Gabriel Ritter and Jen Mergel to Curate Expanded Focus and Platform Sections Respectively; Naomi Beckwith to Chair New Curatorial Summit

Yayoi Kusama, Guidepost to a New World at The Armory Show 2017


The Armory Show announced today Gabriel Ritter, Curator and Head of Contemporary Art at the Minneapolis Institute of Art (Mia), and Jen Mergel, formerly the Senior Curator of Contemporary Art at the Museum of Fine Arts, Boston, as curators for the 2018 fair.
 
The Armory Show also announced the inauguration of a curatorial leadership summit to take place during the 2018 fair, chaired by Naomi Beckwith, Curator at the Museum of Contemporary Art Chicago. The summit will bring together over a dozen of the world’s most prominent curators for a daylong program aimed at cultivating new ideas and developments within the curatorial landscape.
 
Ritter will oversee the fair’s Focus section, comprised of solo- and dual-artist presentations of new or rarely seen work by today’s most relevant and compelling artists. Mergel will develop ambitious artists projects for Platform, which debuted in 2017 as a section devoted to large-scale and site-specific artworks that respond to the fair’s vast industrial space on Piers 92 & 94.

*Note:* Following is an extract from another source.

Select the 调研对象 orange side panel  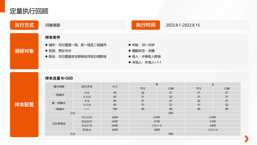[24, 51]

Ritter and Mergel were selected after an extensive review of candidates from across the United States and Europe. “Ultimately, we selected curators that have strong institutional affiliations and experience building collections in the United States,” says Benjamin Genocchio, Executive Director of The Armory Show.
 
“I am thrilled to lead the fair’s critically acclaimed Focus section next year,” remarks Ritter. “I look forward to working with The Armory Show team to present a diverse and thought-provoking group of artists that includes both historically underrepresented figures as well as some of today's most urgent voices."

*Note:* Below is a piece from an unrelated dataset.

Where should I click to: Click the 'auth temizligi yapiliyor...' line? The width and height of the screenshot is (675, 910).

Ritter was appointed Curator and Head of Contemporary Art at the Minneapolis Institute of Art (Mia) in May 2016 and has since organized Now Where Were We?, an encyclopedic reinstallation of the Contemporary permanent collection galleries in collaboration with LA-based artist Dave Muller. Prior to Ritter’s appointment to the Mia, he served as Assistant Curator of Contemporary Art at the Dallas Museum of Art for four years.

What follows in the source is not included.